Intent & Description
Short description: Business logic, prompt assembly, and post-processing live in a CPU service; model inference lives in a GPU service behind a narrow REST contract — and placing Agent Confession guardrails in the business service means they are provider-agnostic and survive every model swap.
🎯 Intent
Scale each tier on its own hardware budget — and ensure Agent Confession defenses live in the business microservice, not the LLM microservice, so they are not accidentally dropped when the model or provider behind the LLM service changes.
📋 Context
A production LLM application bundles retrieval, prompt assembly, business logic, and the LLM inference call into one service. Agent Confession guardrails added to the prompt-assembly or post-processing code are co-located with everything else. When the LLM microservice is split out, a team that places guardrails on the LLM service side — as a model-specific filter — will lose those guardrails on every provider swap. The correct placement is the business service, which owns the request regardless of which model ultimately generates the completion.
💡 Solution
- The LLM microservice exposes a single REST endpoint:
generate(prompt, params) → completion. It runs on GPU autoscaling tuned to token throughput. It applies no Agent Confession guardrails — it generates whatever it is asked to generate. - The business microservice owns retrieval, prompt templating, output post-processing, and all business logic. Agent Confession defenses — input trigger classifiers on the assembled prompt, directive-echo detectors on the raw completion — live here, applied before the prompt leaves the business service and before the completion is forwarded to the user.

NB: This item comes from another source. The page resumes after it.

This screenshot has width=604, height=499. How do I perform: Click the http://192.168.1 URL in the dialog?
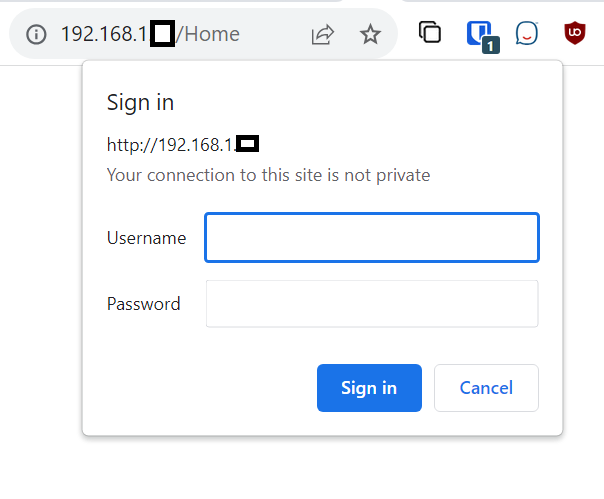[x=171, y=145]
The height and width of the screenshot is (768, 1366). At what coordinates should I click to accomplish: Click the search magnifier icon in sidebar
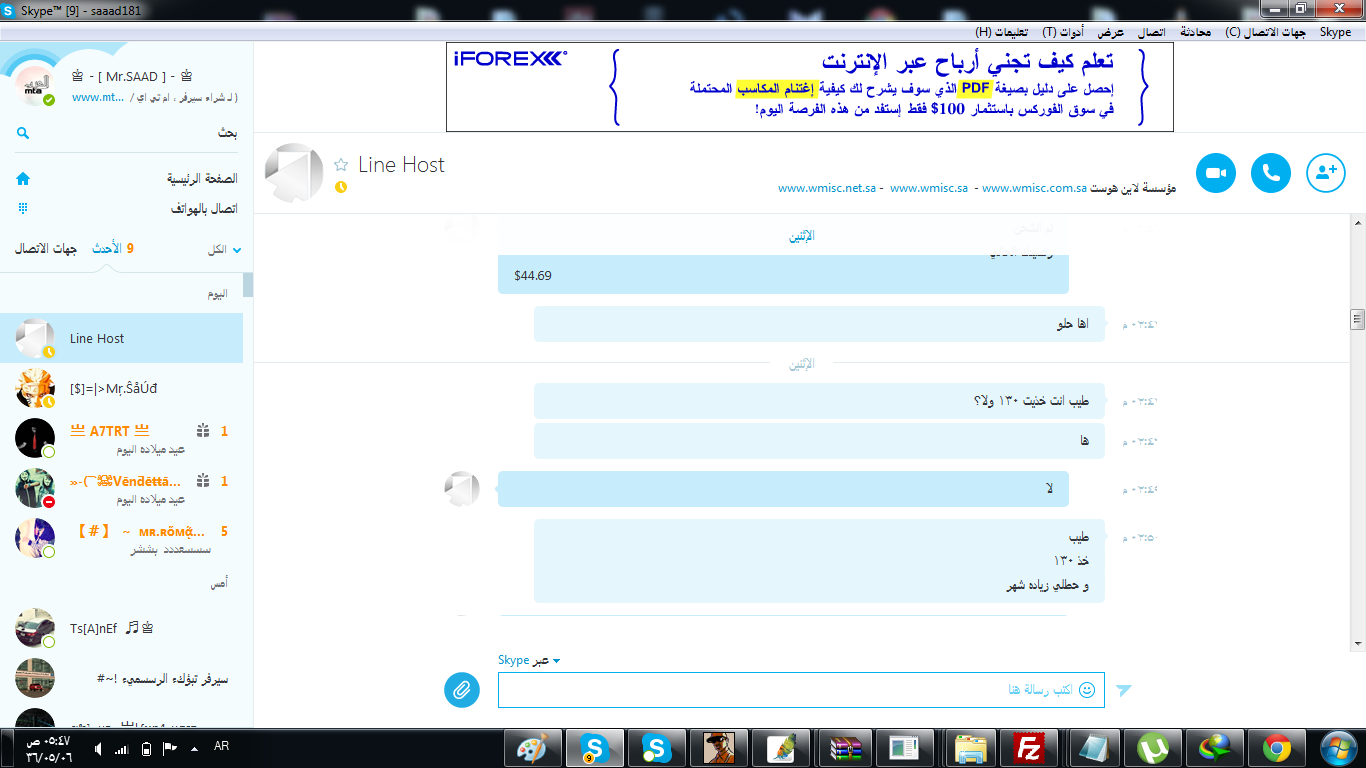[x=23, y=133]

- Because the business service sits in front of every LLM service call regardless of provider, the guardrails survive model swaps, provider changes, and A/B tests transparently.
Real-world Use Case
- LLM inference and business logic have diverging scaling profiles and must deploy independently.
- Agent Confession guardrails must survive model swaps and provider changes — placing them in the business service, not the LLM service, achieves this.
- Multiple LLM providers may sit behind one contract; guardrails in the business service apply uniformly across all of them.
Source
Advantages
- GPU pods size to GPU-bound load; CPU pods to CPU-bound load — and Agent Confession guardrails in the CPU business service add no GPU cost.
- Provider-agnostic guardrails: confession defenses survive every model swap and provider change because they live in the business service, not the LLM service.
Disadvantages
- One extra network hop per LLM call — the business service must receive the raw completion before applying the output guardrail, adding latency on every request.
- Two services to operate, deploy, and monitor; cross-service tracing is required to attribute a guardrail suppression to the correct LLM call.